In opposition to this, much of our mystical and esoteric philosophy points to the infinitely Small, declaring, that if we can become humble enough to descend to nature’s workshop, we shall learn more from the “atoms in space” upon which God let fall a “beam of his glory,” than from all the magnificent systems of the learned. Hear what Leibnitz himself says, though he is not a mystic. He ought to have been, for his insight was truly remarkable. He declares: (§66) “There is a world of creatures, of living things, of animals, of Perfection of souls, in the minutest portion of matter.” (§67) “Every particle of matter may be conceived as a garden of plants, or as a pond full of fishes—all swarming with life!“

Keep this in mind, that I am not talking about atoms of MATTER, but of atoms of substance, real unities, the first principles in the composition of things. Leibnitz himself, besides calling these corpuscular units Monads, has also called them Metaphysical points, and Scaliger called them seeds of eternity, and a Persian poet has put it very clearly before us, that an atom is not a unit, by saying, ”Cleave an atom, and you will find in it a Sun.” Here is the kernel of our subject, the substance of an atom in space is the storehouse of the immanent forces to which elementals, and elementary spirits to some extent, have access, and by means of which they work.

This view is fully corroborated by a representative of modern science, Sir John F. W. Herschel, who has approached very near to the teachings of occult science by declaring the presence of mind in atoms. In the Fortnightly Review of 1865, Sir John Herschel stated as follows: “All that has been predicated of Atoms, ‘the dear little creatures,’ as Hermione said, all their hates and loves, their attractions and repulsions, according to the primary laws of their being, only becomes intelligible when we assume the presence of Mind.”

These various definitions of the Monads as given by Leibnitz, answer in many important points exactly to what we find in occult teachings about the Elementals, and I can see no good reason why we should not look upon Leibnitz’s Monadology as a work on Elementals.

We are really done with him as far as our subject is concerned, but before dismissing him to turn to other wisdom, permit me to quote a few more passages, though they do not bear directly upon the subjects of monads.
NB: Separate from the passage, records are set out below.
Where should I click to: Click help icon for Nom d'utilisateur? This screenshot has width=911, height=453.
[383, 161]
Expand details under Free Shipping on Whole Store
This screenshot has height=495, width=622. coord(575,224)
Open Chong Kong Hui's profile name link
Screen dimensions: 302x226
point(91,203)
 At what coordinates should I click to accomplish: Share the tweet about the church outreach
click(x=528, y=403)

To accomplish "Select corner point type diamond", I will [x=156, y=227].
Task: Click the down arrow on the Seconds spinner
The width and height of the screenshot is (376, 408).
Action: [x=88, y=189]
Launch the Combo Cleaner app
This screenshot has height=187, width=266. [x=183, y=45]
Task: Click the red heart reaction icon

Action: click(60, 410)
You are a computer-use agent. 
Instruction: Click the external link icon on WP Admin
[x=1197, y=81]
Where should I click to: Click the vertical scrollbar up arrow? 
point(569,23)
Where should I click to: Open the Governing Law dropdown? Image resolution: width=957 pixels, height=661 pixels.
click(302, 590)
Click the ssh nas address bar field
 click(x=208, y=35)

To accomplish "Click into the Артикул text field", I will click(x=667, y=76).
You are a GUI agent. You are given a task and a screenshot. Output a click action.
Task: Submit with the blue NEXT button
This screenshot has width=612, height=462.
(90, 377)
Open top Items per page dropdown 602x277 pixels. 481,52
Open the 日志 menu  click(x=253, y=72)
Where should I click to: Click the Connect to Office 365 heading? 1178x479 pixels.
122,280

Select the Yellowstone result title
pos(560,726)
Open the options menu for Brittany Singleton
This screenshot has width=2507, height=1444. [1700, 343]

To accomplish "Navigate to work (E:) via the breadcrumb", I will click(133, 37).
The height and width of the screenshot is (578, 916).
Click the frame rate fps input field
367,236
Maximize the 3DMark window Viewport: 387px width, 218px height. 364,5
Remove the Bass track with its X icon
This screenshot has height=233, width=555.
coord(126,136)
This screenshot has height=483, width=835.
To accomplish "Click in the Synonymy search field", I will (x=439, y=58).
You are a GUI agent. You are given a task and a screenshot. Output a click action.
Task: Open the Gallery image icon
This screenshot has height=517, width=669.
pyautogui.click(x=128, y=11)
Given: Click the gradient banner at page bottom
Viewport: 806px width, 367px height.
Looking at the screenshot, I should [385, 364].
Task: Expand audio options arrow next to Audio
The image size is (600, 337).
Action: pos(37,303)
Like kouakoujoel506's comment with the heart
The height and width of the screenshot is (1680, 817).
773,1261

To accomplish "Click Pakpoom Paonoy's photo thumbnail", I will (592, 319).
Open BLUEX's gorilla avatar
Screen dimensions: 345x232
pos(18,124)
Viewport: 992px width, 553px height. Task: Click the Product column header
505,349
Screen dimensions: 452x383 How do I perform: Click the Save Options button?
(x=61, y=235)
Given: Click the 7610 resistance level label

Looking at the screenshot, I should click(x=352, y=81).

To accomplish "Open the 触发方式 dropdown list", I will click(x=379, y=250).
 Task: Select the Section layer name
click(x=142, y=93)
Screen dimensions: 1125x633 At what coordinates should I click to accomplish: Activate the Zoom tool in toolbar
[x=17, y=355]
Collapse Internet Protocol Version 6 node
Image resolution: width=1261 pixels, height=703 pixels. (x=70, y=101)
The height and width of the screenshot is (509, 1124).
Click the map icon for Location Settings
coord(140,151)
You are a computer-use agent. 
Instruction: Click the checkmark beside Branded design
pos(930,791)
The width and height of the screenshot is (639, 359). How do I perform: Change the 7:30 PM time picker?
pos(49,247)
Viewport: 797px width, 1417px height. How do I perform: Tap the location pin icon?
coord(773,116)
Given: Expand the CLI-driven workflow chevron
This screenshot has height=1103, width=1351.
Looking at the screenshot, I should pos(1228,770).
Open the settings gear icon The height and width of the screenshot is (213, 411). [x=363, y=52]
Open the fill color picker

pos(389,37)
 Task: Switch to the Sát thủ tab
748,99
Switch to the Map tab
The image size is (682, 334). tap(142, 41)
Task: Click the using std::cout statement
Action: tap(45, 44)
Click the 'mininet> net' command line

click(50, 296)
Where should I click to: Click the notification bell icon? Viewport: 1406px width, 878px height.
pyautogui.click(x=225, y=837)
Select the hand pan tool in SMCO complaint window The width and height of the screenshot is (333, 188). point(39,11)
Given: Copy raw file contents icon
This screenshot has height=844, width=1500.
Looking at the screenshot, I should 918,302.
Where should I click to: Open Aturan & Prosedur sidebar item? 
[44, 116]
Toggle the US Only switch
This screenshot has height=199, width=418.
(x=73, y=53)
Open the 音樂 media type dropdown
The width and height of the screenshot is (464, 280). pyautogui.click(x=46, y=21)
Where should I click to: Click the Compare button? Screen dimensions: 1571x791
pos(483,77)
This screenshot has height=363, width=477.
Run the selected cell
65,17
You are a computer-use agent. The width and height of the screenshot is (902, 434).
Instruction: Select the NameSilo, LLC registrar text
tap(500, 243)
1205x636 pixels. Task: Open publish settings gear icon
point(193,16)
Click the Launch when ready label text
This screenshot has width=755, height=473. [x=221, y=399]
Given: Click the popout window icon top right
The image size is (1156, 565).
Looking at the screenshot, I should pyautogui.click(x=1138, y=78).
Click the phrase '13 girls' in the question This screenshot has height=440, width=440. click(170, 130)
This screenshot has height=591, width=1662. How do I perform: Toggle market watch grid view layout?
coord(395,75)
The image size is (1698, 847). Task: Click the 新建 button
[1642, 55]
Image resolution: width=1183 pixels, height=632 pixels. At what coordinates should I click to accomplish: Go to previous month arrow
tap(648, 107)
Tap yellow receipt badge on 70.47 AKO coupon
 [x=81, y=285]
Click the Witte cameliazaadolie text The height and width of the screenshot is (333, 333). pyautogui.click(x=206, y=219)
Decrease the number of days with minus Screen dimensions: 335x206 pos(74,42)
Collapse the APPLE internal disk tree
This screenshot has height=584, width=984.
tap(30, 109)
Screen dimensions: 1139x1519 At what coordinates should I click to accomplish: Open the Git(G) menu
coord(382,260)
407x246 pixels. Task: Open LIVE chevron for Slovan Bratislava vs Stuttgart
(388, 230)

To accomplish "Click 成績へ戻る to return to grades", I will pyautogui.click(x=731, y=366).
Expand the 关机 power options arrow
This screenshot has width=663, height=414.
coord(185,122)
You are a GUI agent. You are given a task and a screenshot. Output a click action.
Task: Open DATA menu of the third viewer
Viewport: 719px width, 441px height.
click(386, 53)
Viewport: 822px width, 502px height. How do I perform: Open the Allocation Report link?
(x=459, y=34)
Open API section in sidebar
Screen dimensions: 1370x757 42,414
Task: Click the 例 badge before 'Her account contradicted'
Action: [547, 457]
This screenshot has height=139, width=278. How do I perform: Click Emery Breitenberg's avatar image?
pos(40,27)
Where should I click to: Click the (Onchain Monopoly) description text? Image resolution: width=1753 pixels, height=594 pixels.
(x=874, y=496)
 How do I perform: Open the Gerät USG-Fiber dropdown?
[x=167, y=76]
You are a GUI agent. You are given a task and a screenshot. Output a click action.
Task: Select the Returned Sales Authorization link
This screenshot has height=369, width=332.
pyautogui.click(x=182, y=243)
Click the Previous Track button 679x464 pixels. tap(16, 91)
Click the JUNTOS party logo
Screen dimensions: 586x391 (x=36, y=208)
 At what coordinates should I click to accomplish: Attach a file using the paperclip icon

He says (§83-86): “Among other differences which distinguish spirits from ordinary souls, there is also this: ‘That souls in general are living mirrors, or images of the universe of creatures, but spirits are, furthermore, images of Divinity itself, or of the Author of Nature, capable of cognizing the system of the universe, and of imitating something of it by architectonic experiments, each spirit being, as it were, a little divinity in its own department.’—Hence spirits are able to enter into a kind of fellowship with God.—All spirits constitute the City of God—that is to say, the most perfect state possible under the most perfect of monarchs.—The City of God, this truly universal monarchy, is a moral world within the natural; and it is the most exalted and the most divine among the works of God.”